The battle with the Ethiopians. Memnon.

It became even harder for the Trojans to repel the onslaught of the Greeks after death Penfesilia. But suddenly, once again, help appeared to them. From the shores of gray The ocean, swirling its water around the whole earth, arrived with a huge army Ethiopians in Troy Memnon. He was the son of the beautiful goddess of the dawn Eos and Typhon and a relative of Priam. No mortal could match his beauty. Like the morning star, he shone among the Trojan army in his golden armor, forged by God himself Hephaestus.

A worthy opponent of Achilles was Memnon, the mighty son of the goddess. The fierce battle raged again under the walls of Troy. Memnon was ahead of the Trojans, Achilles was ahead of the Greeks. But he avoided meeting Memnon. The son of Thetis knew that if he killed Memnon, he would soon die himself from the arrow of Apollo. Memnon attacked the elder Nestor. How could an elderly hero fight with a young Memnon?

Nestor turned his horses and wanted to escape. But he strained his bow Paris and struck one of Nestor's horses with an arrow. Seeing that he was in imminent danger of death, Nestor called his son to help Antilokha. The faithful son hastened to help his father. He decided to die rather than let Memnon kill his father. He grabbed a huge stone of Antilochus and threw it at Memnon. But the helmet forged by the god Hephaestus protected the son of the goddess Eos from the blow.

Achilles' duel with Memnon
Achilles' duel with Memnon.At the top is Hermes, weighing lots that look like winged figures; at the top, to the left of Hermes, the goddess Thetis, and to the right of him, the goddess Eos is in despair,
that her son Memnon is dying, tearing his hair on his head.
(Drawing on a vase.)
Memnon struck a spear into the chest of Antilochus, and the son of Nestor fell dead to the ground with a pierced heart, paying with his life for the life of his father. Elder Nestor sobbed when he saw his son's death. Memnon, despite the fact that he was attacked by another son of Nestor, Frasimed, with his friend Ferey, wanted to remove the armor from the murdered Antilochus. Nestor himself rushed to the defense of his son's corpse, But Memnon did not fight with the elder, he did not raise his hands against him. The Greeks and Ethiopians fought fiercely around the body of Antilochus. Nestor also called for the help of the mighty Achilles. Achilles was horrified when he learned that Antilochus had died. After all, he loved him more than all the heroes; after Patroclus he was his best friend.

Eos with Memnon body
Eos with the body of Memnon.
(Drawing on a vase.)
Forgetting everything, forgetting that he himself should die after Memnon, Achilles rushed into battle.
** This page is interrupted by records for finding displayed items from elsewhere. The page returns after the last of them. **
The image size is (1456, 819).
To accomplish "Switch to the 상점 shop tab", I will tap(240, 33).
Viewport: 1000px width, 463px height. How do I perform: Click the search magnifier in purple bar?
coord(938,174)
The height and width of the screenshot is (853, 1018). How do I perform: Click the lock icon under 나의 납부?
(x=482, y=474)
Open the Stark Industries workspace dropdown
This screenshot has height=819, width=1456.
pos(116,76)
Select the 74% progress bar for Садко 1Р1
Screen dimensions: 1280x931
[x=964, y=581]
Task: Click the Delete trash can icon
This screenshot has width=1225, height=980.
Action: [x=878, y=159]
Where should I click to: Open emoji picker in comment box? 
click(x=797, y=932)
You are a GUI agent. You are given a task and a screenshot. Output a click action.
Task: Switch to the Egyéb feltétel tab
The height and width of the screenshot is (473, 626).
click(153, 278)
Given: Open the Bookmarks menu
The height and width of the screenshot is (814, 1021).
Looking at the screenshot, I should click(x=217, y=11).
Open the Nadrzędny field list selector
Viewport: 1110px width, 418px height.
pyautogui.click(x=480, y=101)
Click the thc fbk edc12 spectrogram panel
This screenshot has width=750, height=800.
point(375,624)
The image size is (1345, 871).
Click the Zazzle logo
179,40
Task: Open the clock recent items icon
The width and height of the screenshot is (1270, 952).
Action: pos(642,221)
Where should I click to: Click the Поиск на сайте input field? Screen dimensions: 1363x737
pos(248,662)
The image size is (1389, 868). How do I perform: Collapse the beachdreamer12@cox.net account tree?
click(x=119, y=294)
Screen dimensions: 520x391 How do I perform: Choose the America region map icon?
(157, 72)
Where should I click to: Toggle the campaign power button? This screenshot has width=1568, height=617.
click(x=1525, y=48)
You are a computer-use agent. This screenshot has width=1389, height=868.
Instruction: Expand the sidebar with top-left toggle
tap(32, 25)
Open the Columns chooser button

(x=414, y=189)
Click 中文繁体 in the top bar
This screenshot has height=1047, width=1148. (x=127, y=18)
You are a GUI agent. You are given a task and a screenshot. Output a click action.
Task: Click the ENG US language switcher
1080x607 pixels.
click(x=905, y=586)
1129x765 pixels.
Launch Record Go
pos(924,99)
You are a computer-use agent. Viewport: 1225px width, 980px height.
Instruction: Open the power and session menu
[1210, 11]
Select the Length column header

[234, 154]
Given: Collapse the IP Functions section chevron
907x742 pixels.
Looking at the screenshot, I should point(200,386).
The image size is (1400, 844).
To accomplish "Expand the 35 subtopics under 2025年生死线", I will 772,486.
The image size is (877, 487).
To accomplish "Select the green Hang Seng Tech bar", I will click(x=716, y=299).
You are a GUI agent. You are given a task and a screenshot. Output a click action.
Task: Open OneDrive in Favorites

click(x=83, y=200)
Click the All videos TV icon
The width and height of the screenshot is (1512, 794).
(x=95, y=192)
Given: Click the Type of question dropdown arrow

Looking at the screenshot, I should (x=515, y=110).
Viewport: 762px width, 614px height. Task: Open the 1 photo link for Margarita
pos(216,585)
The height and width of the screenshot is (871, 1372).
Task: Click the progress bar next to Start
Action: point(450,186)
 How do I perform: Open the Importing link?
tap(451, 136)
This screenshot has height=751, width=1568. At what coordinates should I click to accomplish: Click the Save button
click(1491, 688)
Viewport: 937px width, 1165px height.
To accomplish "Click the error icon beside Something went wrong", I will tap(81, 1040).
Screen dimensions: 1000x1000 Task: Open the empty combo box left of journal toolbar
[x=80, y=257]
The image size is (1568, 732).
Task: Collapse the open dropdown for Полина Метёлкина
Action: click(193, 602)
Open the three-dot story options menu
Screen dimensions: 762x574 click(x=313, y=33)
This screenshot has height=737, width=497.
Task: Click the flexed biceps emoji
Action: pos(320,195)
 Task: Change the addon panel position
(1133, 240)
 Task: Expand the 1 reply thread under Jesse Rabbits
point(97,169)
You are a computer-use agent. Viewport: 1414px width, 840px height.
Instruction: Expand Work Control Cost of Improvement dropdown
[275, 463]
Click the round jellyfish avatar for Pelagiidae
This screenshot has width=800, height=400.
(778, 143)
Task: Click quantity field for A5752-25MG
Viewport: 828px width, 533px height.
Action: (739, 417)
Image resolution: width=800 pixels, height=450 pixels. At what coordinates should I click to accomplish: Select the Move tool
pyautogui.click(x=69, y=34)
When Memnon saw Achilles approaching, he threw a huge stone at him, but the stone bounced far away, hitting the shield. Achilles wounded Memnon in the shoulder with a spear. Memnon did not pay attention to the wound, he himself wounded his son in the arm Pelea. The heroes drew their swords and rushed at each other. Both of them were equal to each other in strength, both were sons of goddesses, both wore armor forged by the god Hephaestus. Covered with shields, the heroes fought. From the high Olympus, the gods looked at this duel. The mothers of heroes, the goddess Eos and the goddess Thetis, prayed to Zeus each for her son. Zeus took the golden scales, put the lot of heroes on them and weighed them. Memnon's lot sank low, and fate promised him to fall at the hands of Achilles. The goddess Eos sobbed: she had to lose her dearly loved son. Finally, Achilles swung his heavy spear and pierced Memnon's chest. The goddess Eos was covered with a dark cloud as a sign of sadness. She sent her sons, the wind gods, to the battlefield, and they brought Memnon's body far to the banks of the river Esepa. There the young nymphs mourned him and built him a tomb.

The Ethiopians were turned into birds by the gods. Since then, every year they fly to the shores of Esep to the tomb of Memnon and there they mourn their king.

The Greeks buried the young Antilochus with great honors. His ashes were placed in an urn and subsequently placed in the same mound with the ashes of Achilles and Patroclus.